È tempo di bilanci per il Gruppo Campari, nota azienda italiana leader mondiale nel settore alimentare per la produzione di bevande alcoliche e analcoliche.
Il Consiglio di Amministrazione di Davide Campari-Milano S.p.A. approva il progetto di bilancio per il 2018.
Il 2018 si chiude con un utile netto rettificato di 249,3 milioni di euro (+6,8%). Le vendite si sono attestate a 1,711 miliardi di euro, con una crescita del +5,3% in particolar modo grazie ai principali brand del Gruppo a livello globale ( Aperol, Campari, Wild Turkey, American Honey, Grand Marnier), l’ebitda rettificato è pari a 432,6 milioni (-1,1%) e l’ebit rettificato a 378,8 milioni (-0,4%).

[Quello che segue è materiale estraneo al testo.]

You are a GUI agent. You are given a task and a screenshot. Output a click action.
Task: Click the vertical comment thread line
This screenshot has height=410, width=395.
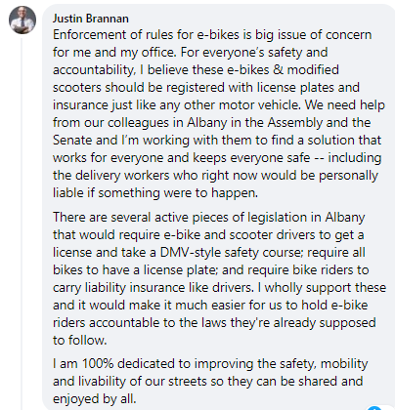point(22,224)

Nel panorama italiano, il Gruppo registra il 20,8% delle vendite totali e una significativa crescita del +3,6%, trainata sopratutto da Aperol e Campari, Braulio, Espòlon e SKYY; trend meno favorevoli, invece, si ritrovano nelle vendite di Crodino, Campari Soda e Cinzano sparkling wine.
Il CEO Bob Kunze-Concewitz si ritiene soddisfatto della performance appena realizzata in termini di crescita organica, grazie alle strategie attuate negli ultimi anni.
Emerge, infatti, che il gruppo Campari abbia conseguito un aumento significativo del margine lordo pari a +680 punti base solo negli ultimi anni. Per il 2019, il CEO prevede che la situazione favorevole in cui attualmente si trova il Gruppo non possa fare altro che proseguire, senza perder d’occhio le sfide da fronteggiare, derivanti sopratutto dall’aumento del prezzo d’acquisto dell’agave.
In un contesto caratterizzato da incertezze e difficoltà economiche, si prospetta di prendere delle decisioni bilanciate in termini di rischi e opportunità.
“Nonostante ciò, rimaniamo fiduciosi circa il conseguimento di una performance positiva nel 2019 per i principali indicatori organici”, conclude Bob Kunze-Concewitz.
In una nota, inoltre, sottolinea che le previsioni di quest’anno in termini di utile netto si attestano intorno a 14 milioni di euro, supposizione positiva dovuta in particolare a risparmi fiscali del regime “Patent box”, un decreto italiano che prevede la tassazione per i redditi derivanti dall’utilizzo di opere d’ingegno, come per esempio software protetti da copyright, brevetti, disegni e modelli), ovvero processi, formule e informazioni acquisite nel campo industriale, commerciale o scientifico.
L’importo previsto è in linea con quello del 2018, pari a circa 26 milioni, che compenserà il costo per il completamento di progetti di riorganizzazione pari a circa 16 milioni di euro.